Their website actually still says this: https://www.google.com/search/howsearchworks/our-approach/.

It seems from their recent actions their mission is to "organize the world's information and drip it out as slowly as possible, covered in ads".

If you have had it with (c) and paywals and ads, come join the revolution which is the World Wide Scroll: https://wws.scroll.pub/

xemdetia · 2024-07-15T21:47:16 1721080036

I just wonder when the dam is going to break. Part of how Google spun money for so long is because they had high quality search to run ads on, but some of these latest changes have completely lost the plot. I don't need an animated ai response to my basic question: I want an answer. Especially when a bit ago on a different device I asked the same question and got the answer the first time. I haven't been so inclined to entertain what if I just did it myself thoughts for search in at least 15 years but it has become very an increasingly loud thought.
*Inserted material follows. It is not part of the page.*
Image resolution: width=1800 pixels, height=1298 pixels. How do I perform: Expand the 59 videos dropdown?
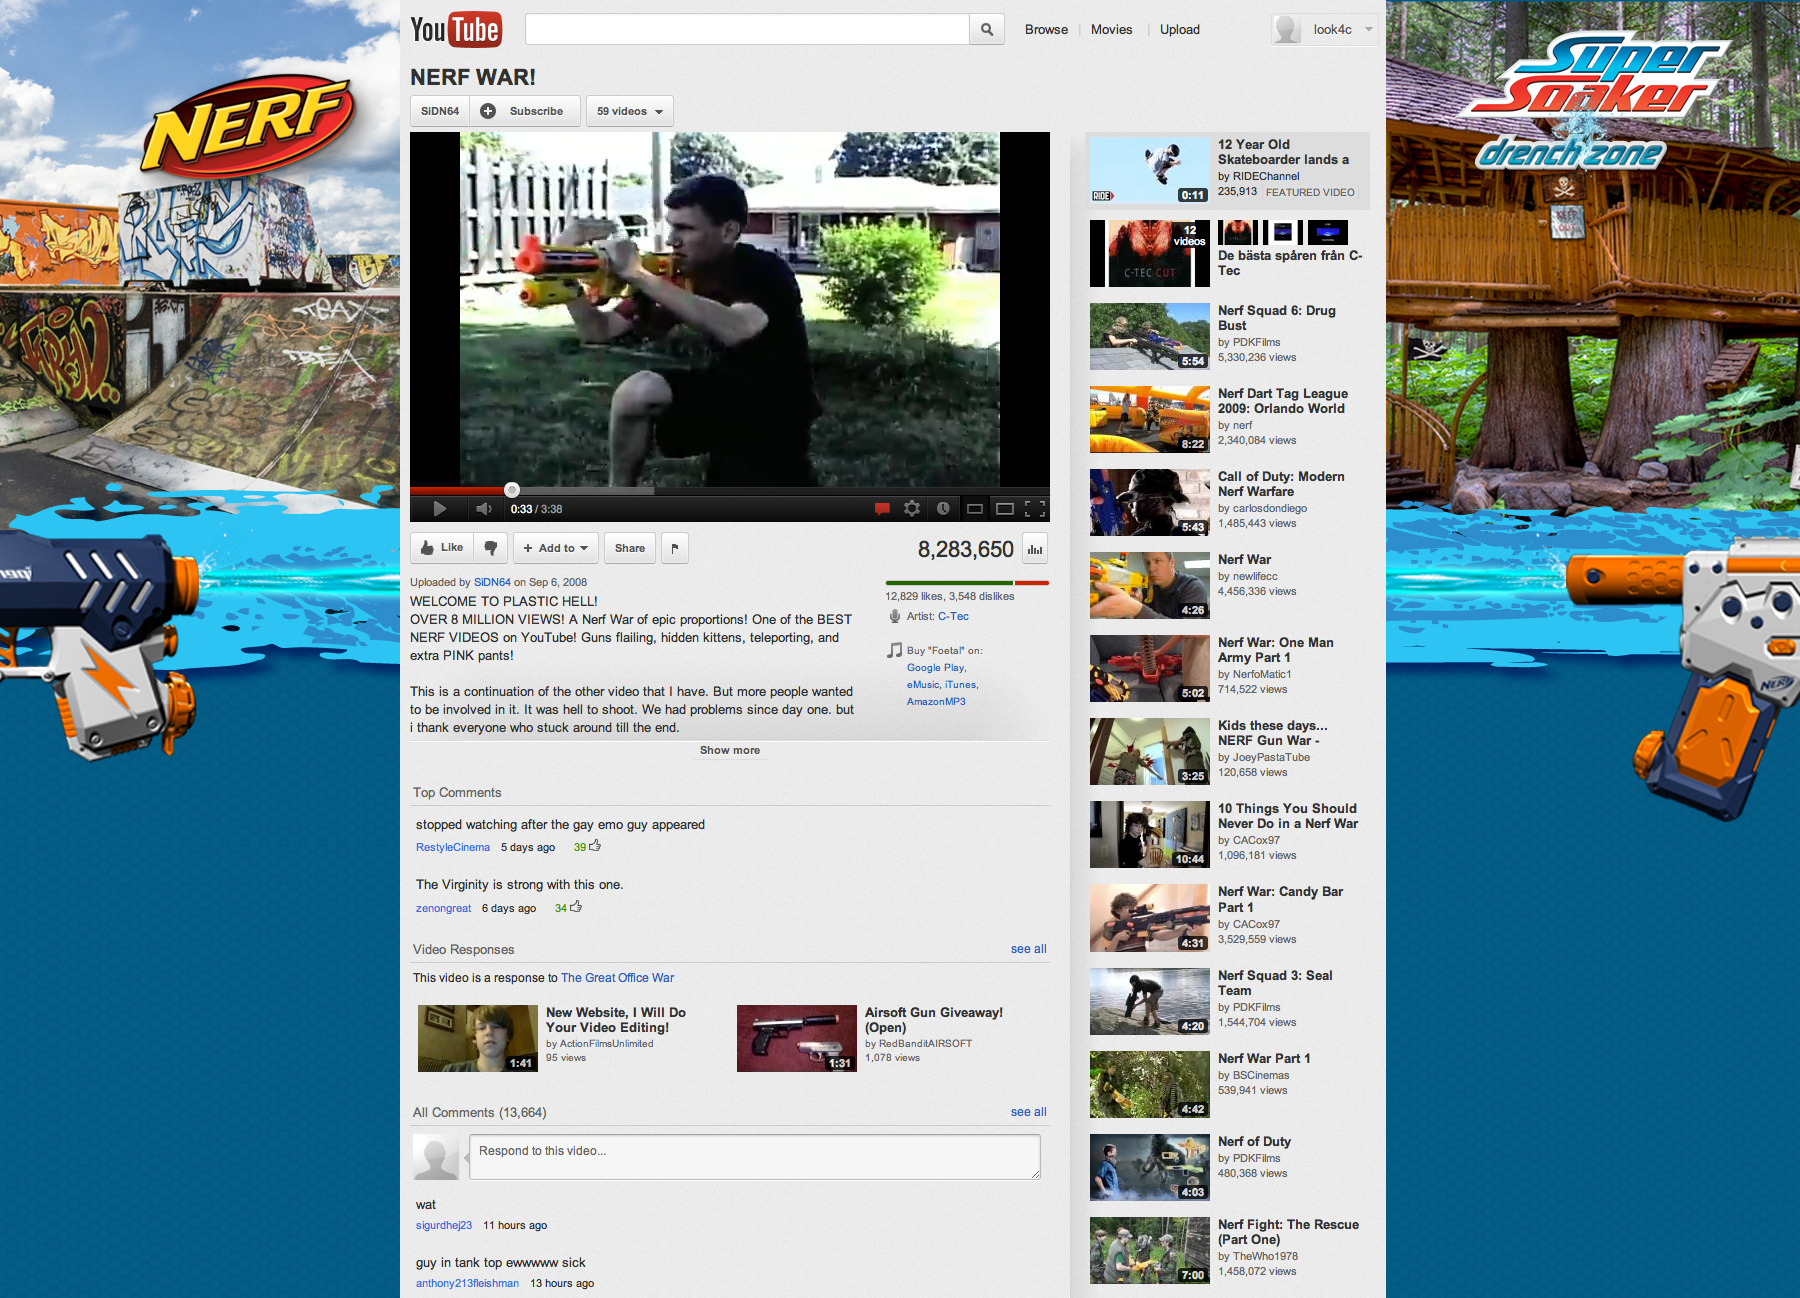point(629,111)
marshray · 2024-07-15T22:46:54 1721083614

Sincere question: Why should we think that your experience is common?

I remember the olden days when Google was hailed for its brilliance in A/B testing the subtle shades of colors it used on its home page.

Why should we think they aren't producing the product that most people want?

pests · 2024-07-16T02:51:31 1721098291

Just because it's popular doesn't mean it's what people want.

Most people were hosting on AngelFire or Groceries back in the day, but as we see today that's not what people wanted.

sfmike · 2024-07-16T03:35:05 1721100905

They've probably realized that those who will make content that makes them more money with ads are the same willing to go through hoops to use search console to be indexed. Cheaper costs of indexing and auto sorting to those that are more monetizable in nature. Also no toil. For them its a multi front win.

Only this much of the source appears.